To understand the importance of chronology in the studies of past events, it is interesting to refer to Wheeler's idea. according to which "dating/chronology are the backbone of archaeology, but not the whole skeleton" (Wheeler, 1972). An individual experiences a lifetime of perhaps 70 years or so and through the memories of his or her parents and grandparents he may also indirectly experience earlier periods of time, back over one or two generations. But in order to study the past it is not, rather surprisingly, always essential to know precisely how long ago a particular period or event occurred (Renfrew & Bahn, 2001: 117).
Ceramic typology is an important method for studying chronology of sites, especially prehistoric sites. De Cardi believed that the Bampur pottery studies were of significance, because they not only enabled her to estimate the comparative chronology of Tepe Bampur but also allowed archaeologists to demonstrate cultural relations between the region of Persian Baluchistan and the bordering countries of Afghanistan and Pakistan during the third millennium BC. She stated that there were also relationships between Bampur and the Persian Gulf region (De Cardi, 1970: 237). It has been argued that this relationship may also be seen with the other sites in southeast Iran such as Tepe Yahya and Shahr-i-Sokhta during the third millennium BC (Lamberg-Karlovsky & Schmandt-Besserat, 1977; Lamberg-Karlovsky, 1969; Tosi, 1970b; Tosi, 1974b; Meadows, 1973). De Cardi believed that the pottery of the first four periods introduced a new collection- Bampur I-IV, which was substituted by a mixed culture in period V, from which period VI developed (De Cardi, 1967: 35).

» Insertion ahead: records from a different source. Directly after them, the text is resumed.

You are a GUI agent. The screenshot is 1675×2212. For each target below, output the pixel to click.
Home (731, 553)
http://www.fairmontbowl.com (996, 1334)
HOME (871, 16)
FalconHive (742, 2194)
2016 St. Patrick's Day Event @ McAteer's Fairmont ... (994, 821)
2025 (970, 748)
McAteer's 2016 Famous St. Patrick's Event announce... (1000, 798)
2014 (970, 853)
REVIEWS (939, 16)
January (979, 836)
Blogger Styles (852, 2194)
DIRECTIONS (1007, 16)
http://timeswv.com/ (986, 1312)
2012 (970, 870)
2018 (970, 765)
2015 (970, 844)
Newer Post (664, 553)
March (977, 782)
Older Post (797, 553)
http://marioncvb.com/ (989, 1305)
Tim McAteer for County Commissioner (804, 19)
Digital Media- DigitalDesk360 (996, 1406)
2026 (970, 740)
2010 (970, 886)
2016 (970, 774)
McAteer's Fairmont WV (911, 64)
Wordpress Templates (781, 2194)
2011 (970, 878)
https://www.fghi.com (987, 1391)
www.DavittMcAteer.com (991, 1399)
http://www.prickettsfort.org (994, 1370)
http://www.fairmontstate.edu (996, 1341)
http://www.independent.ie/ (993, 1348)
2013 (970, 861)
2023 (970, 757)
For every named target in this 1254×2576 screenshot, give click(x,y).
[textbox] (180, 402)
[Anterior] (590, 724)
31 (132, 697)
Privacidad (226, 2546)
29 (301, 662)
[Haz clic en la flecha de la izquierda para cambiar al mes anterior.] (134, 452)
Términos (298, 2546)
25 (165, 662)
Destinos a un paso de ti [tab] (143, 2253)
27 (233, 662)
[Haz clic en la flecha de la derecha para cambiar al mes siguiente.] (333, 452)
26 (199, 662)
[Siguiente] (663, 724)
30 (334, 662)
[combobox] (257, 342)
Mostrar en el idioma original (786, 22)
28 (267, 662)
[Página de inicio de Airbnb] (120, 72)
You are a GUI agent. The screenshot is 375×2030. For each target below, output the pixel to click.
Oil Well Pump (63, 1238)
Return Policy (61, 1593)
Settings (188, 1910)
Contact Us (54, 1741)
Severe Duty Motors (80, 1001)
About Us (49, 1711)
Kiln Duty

Location of the third millennium BC settlements in the Bampur Valley
The Bampur Valley is situated in the Iranian Baluchistan linking the Iranian Plateau settlements with those in the Indus Valley (Shaffer, 1986: 63). The valley, which links Central Iran to Pakistan, is a natural highway (Tosi, 1974a: 30; De Cardi, 1970: 239). This highway was connected to the west along the Bampur Valley, which drains into the marshy Jaz Murian Basin. Prehistoric settlements along the Bampur River were connected to the west through Chah-Hussaini and the Jaz Murian Basin (Tosi, 1974a: 30). The valley is located at the east end of the Jaz Murian Basin and the survey zone is some 120 km from the basin. The valley, which is surrounded by the Karvandar (Birk) mountains in the north, and the Hamont and Ahouran mountains to the south, is very narrow in the vicinity of Damin (about 1-3 km wide) (Abdollah-Garoosi, 1995: 9). It gradually widens to about 20-30 km to the west until it joins the Jaz Murian Basin. The Bampur River, which originates in the Karvandar Mountains, flows southwards to Damin and Iranshahr, and finally westward to Bampur and after 120 km feeds into the basin itself (Seyed Sajjadi, 1995: 132). Cultivated regions are situated in the middle and upper reaches of the Bampur River, particularly around Iranshahr. Here, the river is absorbed into porous detrital deposits, and re-appears irregularly as springs and seepages lower down the valley in the direction of Bampur (Fisher, 1968: 109). When Stein visited the area, the Bampur River flowed from Iranshahr to Chah Hussaini in the west before being absorbed (Stein, 1937: 105). It is very notable that during the fresh survey in July 2002, the river was entirely dry due to drought conditions from Iranshahr westwards (Mortazavi, 2004: 149). As qanats are frequently used to tap this water source, particularly as surface flow presents some curious and intractable features (Fisher, 1968: 109); it is more likely to assume that today the cultivated area around Iranshahr and Bampur mostly depend on the qanats rather than the river. When Stein visited the Bampur Valley, he noted that the cultivated area extended from three km north of Iranshahr right up to Bampur and beyond. The width of the cultivated area along the right bank of the river gradually increases to a maximum of about 2.5 km at the fort of Bampur. Beyond the fort, this area expands for another 22.5 km close to Iranshahr (Stein, 1937: 105).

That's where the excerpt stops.